> **Aim of the task**
All of the data must be returned word for word.

========================

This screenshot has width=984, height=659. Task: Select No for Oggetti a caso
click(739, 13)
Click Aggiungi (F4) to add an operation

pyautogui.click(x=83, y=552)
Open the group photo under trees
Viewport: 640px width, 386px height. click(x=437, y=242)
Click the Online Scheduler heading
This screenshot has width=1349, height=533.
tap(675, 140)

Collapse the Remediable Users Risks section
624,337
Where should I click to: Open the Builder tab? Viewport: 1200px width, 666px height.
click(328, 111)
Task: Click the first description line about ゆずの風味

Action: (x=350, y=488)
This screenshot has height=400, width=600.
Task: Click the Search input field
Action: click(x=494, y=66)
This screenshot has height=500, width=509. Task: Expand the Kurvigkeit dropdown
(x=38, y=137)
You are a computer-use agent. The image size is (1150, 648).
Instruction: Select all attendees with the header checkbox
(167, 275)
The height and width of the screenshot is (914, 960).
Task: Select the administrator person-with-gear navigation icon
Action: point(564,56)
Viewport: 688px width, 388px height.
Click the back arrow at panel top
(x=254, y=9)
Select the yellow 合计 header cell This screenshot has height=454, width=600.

========================

> **Reply**
This screenshot has width=984, height=659. Task: Select No for Oggetti a caso
click(739, 13)
Click Aggiungi (F4) to add an operation

pyautogui.click(x=83, y=552)
Open the group photo under trees
Viewport: 640px width, 386px height. click(x=437, y=242)
Click the Online Scheduler heading
This screenshot has width=1349, height=533.
tap(675, 140)

Collapse the Remediable Users Risks section
624,337
Where should I click to: Open the Builder tab? Viewport: 1200px width, 666px height.
click(328, 111)
Task: Click the first description line about ゆずの風味

Action: (x=350, y=488)
This screenshot has height=400, width=600.
Task: Click the Search input field
Action: click(x=494, y=66)
This screenshot has height=500, width=509. Task: Expand the Kurvigkeit dropdown
(x=38, y=137)
You are a computer-use agent. The image size is (1150, 648).
Instruction: Select all attendees with the header checkbox
(167, 275)
The height and width of the screenshot is (914, 960).
Task: Select the administrator person-with-gear navigation icon
Action: point(564,56)
Viewport: 688px width, 388px height.
Click the back arrow at panel top
(x=254, y=9)
Select the yellow 合计 header cell This screenshot has height=454, width=600.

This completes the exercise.